HSA: Head-wise Sparse Attention for Efficient and Accurate Long-context Inference

12 Sept 2025 (modified: 03 Dec 2025)ICLR 2026 Conference Withdrawn SubmissionEveryoneRevisionsBibTeXCC BY 4.0
Keywords: Head-wise Sparse Attention, Efficient Attention, Long-context
TL;DR: In this work, we have proposed HSA, a hybrid architecture that introduces sparsity at the KV-head level.
Abstract: Transformer architectures have become the foundation of large language models (LLMs), excelling at sequential modeling via the self-attention mechanism. However, the quadratic computational complexity and linear KV cache growth of self-attention limit scalability in long-context scenarios. Sparse attention mechanisms, especially sliding window attention (SWA), help reduce these costs but inevitably constrain access to global context, which can degrade performance in tasks requiring long-range dependencies. While hybrid architectures that alternate between full-attention and SWA layers help mitigate this issue, their layer-wise sparsity pattern introduces a 'weakest-link' effect in which global context is inevitably lost in sparse layers, and the resulting degradation becomes more severe as the proportion of such layers increases. In this work, we introduce Head-wise Sparse Attention (HSA), a hybrid architecture that applies sparsity at the KV-head level.
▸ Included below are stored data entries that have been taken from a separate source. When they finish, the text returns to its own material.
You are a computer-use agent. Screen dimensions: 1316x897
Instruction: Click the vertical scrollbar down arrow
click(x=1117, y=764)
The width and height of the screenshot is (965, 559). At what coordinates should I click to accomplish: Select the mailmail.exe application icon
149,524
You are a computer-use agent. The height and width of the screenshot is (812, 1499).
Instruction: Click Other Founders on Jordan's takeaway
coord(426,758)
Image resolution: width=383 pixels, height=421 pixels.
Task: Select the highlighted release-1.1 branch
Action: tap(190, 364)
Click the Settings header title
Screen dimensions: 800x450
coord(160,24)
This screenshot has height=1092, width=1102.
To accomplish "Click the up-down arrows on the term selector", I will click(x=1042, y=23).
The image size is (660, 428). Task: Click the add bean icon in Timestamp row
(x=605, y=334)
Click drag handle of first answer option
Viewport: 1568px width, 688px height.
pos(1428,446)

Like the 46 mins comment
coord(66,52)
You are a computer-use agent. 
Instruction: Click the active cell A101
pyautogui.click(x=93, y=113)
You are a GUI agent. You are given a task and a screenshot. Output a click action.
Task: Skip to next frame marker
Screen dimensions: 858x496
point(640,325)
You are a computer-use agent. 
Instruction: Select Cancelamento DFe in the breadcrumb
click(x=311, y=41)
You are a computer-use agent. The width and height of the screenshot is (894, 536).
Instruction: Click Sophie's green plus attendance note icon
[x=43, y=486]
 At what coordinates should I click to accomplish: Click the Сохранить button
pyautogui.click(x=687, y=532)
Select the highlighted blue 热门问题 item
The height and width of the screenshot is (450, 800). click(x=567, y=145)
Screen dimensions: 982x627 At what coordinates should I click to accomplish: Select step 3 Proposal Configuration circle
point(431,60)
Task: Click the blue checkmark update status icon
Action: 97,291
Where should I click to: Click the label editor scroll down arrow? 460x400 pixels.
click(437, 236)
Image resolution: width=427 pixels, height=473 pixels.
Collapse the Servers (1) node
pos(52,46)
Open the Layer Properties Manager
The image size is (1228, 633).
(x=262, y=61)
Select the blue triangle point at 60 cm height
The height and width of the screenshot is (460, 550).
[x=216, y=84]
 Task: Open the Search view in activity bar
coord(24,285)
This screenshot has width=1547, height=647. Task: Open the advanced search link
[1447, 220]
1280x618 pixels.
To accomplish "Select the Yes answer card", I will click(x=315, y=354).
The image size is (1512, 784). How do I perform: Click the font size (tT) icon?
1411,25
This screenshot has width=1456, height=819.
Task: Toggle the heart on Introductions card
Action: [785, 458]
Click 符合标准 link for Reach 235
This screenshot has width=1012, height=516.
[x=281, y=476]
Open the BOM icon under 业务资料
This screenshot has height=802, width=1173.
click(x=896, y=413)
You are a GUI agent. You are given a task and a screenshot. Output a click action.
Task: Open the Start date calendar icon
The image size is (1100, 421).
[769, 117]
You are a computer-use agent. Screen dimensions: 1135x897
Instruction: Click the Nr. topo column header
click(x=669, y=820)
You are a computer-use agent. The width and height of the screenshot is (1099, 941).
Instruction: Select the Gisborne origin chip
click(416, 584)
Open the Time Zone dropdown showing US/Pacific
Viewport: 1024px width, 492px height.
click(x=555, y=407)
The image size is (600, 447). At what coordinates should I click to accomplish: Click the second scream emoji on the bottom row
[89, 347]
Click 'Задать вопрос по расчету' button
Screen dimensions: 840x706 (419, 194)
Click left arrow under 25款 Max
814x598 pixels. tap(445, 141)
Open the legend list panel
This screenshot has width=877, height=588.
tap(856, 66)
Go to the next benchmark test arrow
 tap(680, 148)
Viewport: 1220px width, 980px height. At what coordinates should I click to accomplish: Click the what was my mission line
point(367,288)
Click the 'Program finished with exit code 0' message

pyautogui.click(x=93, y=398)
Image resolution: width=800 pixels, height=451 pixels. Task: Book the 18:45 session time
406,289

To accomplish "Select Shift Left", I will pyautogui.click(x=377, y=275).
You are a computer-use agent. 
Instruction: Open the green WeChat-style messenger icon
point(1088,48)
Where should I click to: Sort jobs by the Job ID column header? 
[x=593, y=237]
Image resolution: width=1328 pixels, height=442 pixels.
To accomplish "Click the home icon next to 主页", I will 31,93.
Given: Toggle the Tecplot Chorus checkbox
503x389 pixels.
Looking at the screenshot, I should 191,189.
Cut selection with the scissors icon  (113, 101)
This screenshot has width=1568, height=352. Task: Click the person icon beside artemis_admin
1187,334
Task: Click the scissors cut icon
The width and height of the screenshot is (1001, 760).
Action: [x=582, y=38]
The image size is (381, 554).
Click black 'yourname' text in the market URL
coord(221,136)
Unlike layer-wise sparse designs that impose a uniform sparsity pattern across all heads in a layer, HSA introduces sparsity at the KV-head level: a subset of heads is retained with full attention to preserve long-range dependencies, while the rest are converted to SWA for efficiency. This head-wise design ensures that every layer maintains global context through at least one full-attention KV head, while simultaneously reducing computation and KV-cache requirements. To decide which heads should remain global, we introduce a discrepancy-based post-training selection strategy that preserves those essential for capturing global context while converting the rest to sparse form. We then continue training to adapt the model to the new KV-head sparsity pattern. Extensive experiments on both public and in-house benchmarks show that HSA consistently outperforms prior layer-wise sparse designs, with the advantages being especially significant in long-context scenarios, while maintaining efficiency.